The reinvention of Nokia

By Wesley Diphoko for IOL 

Nokia has existed for more than 100 years. Nokia has brought us what we know today as the mobile phone. It has also experienced ups and downs that saw it changing hands from one company to the other. Now that the oldest mobile phone brand is making a full come back it’s worth reflecting on its past as we look at its latest products.

In the year 1865, Fredrik Idestam built a paper manufacturing mill in Southern Finland and followed it up by launching a second mill in the nearby town of Nokia in 1868.
Three years later Idestam transformed his company into a share company and the Nokia company was formed.

Nokia kept growing through the 19th century and it was only in the 1960s that the company branched out into electronics. In the next two years, it developed a host of electronic devices including radio telephones for the army.

In 1979 Nokia took its first steps into telephony by creating Mobira in a Joint Venture (JV) with Finnish TV maker Salora, and they created the Nordic Mobile Telephone
(NMT) service. This was the world’s first international cellular network and in the 80s, Nokia launched its first car phone called the Mobira Senator.

Five years later Nokia launched the Mobira Cityman, the first mobile phone that would run on the company’s NMT network. At 800 grams and priced at $6,308, it may be heavy and pricey by today’s standards, but the device soon hit cult status when Mikhail Gorbachev was photographed using the device.

The ’90s

The ’90s were the glory years for the Finnish company. In 1994, Nokia launched 2100 with the now iconic Nokia ringtone.
Three years later it launched Snake, one of the most widely recognised mobile games of all time. In 1997, Nokia also launched the Communicator, which 11 years before the first iPhone was considered to be much ahead of its time. The device not only looked cool but also offered features like email, fax, calendar and a massive display.

The same year, Nokia also launched the 6110 and the 5110 two more devices, which were way ahead of their time and competition. These devices offered a much sleeker way of text messaging, a beautiful menu system customization options like multiple colour snap-on covers. These devices were followed by the 7110, which offered basic web functions, the 7650, with a built-in camera and the 6650, the company’s first 3G enabled smartphone.

By 1998, Nokia had firmly established itself as the global leader. Where its rivals like Apple, Sony and Siemens had failed to predict the global demand, Nokia sailed through these years with a turnover that increased 500 percent from $ 8.9 billion to $42.8 billion.
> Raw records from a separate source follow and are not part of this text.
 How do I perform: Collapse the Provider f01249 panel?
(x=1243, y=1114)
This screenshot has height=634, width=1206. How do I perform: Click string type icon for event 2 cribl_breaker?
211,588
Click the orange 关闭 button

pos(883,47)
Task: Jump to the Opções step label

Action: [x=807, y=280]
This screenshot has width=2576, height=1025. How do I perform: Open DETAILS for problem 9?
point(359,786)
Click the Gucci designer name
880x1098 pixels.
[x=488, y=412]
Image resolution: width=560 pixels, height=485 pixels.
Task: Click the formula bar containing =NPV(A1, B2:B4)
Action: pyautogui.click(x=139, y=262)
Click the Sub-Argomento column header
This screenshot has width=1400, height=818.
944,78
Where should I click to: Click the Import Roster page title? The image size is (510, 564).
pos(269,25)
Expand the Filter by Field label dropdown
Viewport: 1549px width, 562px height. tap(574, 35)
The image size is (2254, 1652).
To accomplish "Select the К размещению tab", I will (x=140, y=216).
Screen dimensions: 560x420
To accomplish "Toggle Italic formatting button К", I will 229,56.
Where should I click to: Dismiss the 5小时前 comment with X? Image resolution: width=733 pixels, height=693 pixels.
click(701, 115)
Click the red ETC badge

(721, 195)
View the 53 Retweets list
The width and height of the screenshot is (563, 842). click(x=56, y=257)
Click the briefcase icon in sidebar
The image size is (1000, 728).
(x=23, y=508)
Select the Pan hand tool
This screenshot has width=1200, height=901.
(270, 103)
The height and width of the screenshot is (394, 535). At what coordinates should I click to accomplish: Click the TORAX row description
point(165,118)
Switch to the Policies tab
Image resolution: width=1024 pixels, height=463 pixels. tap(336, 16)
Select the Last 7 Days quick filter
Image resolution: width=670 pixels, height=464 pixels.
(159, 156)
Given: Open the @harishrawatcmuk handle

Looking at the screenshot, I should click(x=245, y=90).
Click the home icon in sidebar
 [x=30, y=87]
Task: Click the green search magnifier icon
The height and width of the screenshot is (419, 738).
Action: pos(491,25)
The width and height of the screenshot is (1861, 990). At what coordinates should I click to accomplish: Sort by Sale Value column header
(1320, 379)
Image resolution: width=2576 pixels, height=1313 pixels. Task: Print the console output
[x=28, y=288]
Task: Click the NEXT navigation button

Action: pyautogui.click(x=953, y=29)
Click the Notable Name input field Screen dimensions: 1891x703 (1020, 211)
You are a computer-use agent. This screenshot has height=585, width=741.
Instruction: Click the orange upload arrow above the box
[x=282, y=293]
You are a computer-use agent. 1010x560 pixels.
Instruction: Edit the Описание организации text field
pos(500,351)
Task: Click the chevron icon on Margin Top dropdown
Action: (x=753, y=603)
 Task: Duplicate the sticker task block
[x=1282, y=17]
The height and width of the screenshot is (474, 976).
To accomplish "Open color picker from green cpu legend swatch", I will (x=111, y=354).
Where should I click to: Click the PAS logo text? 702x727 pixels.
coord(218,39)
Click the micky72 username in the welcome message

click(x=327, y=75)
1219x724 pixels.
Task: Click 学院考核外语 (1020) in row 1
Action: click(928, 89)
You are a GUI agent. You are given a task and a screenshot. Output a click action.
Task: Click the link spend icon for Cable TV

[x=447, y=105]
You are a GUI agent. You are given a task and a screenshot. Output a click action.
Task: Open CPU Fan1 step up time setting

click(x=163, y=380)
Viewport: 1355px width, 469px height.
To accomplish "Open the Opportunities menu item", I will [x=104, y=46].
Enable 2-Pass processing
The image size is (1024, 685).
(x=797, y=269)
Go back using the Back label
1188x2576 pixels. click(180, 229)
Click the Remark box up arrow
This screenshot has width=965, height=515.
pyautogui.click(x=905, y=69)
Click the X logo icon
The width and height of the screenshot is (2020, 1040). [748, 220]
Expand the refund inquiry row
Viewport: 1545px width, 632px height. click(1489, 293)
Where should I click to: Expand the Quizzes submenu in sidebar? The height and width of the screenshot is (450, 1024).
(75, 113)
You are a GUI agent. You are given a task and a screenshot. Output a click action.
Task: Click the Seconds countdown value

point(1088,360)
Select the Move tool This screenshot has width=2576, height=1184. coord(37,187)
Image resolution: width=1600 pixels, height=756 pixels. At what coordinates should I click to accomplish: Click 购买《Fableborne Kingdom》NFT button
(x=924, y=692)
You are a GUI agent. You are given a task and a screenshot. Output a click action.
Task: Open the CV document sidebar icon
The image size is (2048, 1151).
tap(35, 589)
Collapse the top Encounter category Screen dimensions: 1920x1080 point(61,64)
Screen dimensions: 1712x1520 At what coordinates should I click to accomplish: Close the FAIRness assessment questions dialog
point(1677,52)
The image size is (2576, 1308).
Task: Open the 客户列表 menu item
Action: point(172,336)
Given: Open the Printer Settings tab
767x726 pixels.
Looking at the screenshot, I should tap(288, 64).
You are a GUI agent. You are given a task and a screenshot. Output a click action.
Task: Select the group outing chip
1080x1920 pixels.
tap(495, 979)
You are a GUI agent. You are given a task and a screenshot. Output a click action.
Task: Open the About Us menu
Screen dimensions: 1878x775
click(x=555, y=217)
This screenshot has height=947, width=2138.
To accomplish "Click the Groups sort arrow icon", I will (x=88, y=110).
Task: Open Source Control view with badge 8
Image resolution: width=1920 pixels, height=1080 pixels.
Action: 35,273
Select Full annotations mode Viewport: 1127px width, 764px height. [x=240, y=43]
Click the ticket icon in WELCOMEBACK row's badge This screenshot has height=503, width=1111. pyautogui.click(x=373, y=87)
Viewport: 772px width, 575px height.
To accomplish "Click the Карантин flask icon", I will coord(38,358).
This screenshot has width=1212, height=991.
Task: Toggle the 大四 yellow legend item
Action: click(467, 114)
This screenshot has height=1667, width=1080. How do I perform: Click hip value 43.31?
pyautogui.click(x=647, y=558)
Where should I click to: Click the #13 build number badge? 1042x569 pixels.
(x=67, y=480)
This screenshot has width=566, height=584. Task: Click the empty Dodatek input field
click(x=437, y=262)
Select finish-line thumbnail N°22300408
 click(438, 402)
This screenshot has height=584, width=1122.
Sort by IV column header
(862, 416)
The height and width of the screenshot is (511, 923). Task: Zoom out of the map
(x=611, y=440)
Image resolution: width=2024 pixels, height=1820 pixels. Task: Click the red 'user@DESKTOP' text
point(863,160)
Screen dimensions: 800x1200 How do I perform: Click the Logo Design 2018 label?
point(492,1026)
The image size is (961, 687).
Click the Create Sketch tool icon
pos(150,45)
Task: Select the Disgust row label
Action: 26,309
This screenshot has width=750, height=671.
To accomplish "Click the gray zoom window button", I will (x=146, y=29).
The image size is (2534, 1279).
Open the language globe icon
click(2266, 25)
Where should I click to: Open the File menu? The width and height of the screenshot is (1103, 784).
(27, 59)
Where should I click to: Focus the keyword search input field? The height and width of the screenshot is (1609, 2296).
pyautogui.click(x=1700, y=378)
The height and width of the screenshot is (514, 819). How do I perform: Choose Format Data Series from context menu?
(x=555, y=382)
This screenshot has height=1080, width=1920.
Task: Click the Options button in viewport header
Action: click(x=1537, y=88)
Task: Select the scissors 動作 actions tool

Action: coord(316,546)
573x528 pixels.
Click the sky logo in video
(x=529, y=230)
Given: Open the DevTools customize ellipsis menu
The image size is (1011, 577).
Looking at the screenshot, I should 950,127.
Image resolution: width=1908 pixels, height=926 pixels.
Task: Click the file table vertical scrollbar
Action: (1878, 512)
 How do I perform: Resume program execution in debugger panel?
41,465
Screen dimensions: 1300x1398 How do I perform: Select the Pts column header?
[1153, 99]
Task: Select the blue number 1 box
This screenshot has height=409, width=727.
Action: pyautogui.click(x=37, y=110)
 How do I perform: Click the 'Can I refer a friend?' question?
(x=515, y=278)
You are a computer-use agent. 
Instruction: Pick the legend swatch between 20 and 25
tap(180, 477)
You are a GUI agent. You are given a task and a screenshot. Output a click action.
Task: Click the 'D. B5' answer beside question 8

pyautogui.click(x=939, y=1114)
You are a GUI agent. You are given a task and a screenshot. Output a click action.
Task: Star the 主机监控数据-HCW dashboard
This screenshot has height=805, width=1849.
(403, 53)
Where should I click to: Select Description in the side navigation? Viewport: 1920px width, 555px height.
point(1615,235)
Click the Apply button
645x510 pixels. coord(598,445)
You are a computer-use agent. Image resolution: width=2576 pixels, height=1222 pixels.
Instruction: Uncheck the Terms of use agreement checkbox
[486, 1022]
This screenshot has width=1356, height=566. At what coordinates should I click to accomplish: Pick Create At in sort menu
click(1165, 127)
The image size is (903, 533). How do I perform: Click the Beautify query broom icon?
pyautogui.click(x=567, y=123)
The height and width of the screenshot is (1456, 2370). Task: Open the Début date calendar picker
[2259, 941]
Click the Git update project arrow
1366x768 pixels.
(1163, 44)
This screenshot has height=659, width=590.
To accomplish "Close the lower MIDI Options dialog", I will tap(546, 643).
After the glorious 90s, in 2007 things began to go downhill — and rapidly. In the year 2009, Nokia posted its first quarterly loss in more than a decade. This was largely due to HTC developing a smartphone running on the yet new Google Android operating system.
With the iPhones and various Android smartphones taking the market by storm, Nokia failed to keep up with them. Instead of joining the horde of Android adopters, Nokia’s new CEO Stephen Elop joined hands with Microsoft to develop smartphones running on the Windows Phone platform.

The Microsoft acquisition

Microsoft’s acquisition of Nokia’s smartphone business brought an end to an era, which has seen plenty of ups and an equal number of downs.
On September 3, 2013, Nokia announced that its hardware department would be acquired by Microsoft in a deal that was worth $7.2 billion. After eight months, the deal was completed.

Nokia , once the world’s biggest maker of mobile phones, was wrong-footed by the rise of smartphones and eclipsed by Apple and Samsung.
It sold its entire handset business to Microsoft Corp in 2014 and focused on telecoms network equipment.
Microsoft struggled with phones after the 2014 deal with Nokia, and it decided to write off $7.5 billion from the business.

Nokia brand

Nokia, however, held on to its phone patents with a view to eventually striking a licensing deal, though it had to wait due to a non-compete deal with Microsoft.

Recently, HMD, a company backed by one of its former executives teamed up with manufacturer Foxconn (2354.TW) to buy the rights to the brand for mobile devices.

Microsoft also decided to sell its entry-level phones business to HMD and Foxconn subsidiary FIH Mobile for $350 million.

Nokia, whose global market share in handsets peaked at around 40% in 2008, believed that its brand remained widely recognised, especially in developing markets.

Nokia also believed that its brand was strong in the feature phone space. The company now has 1% of the global market share and falls just outside the top 10 phone brands.

The Nokia 1 is accessible technology, delivering smartphone essentials for just R999. The legendary Nokia 8110 is a 4G feature phone that comes with the iconic curved slider design. It will be available for purchase from May 2018.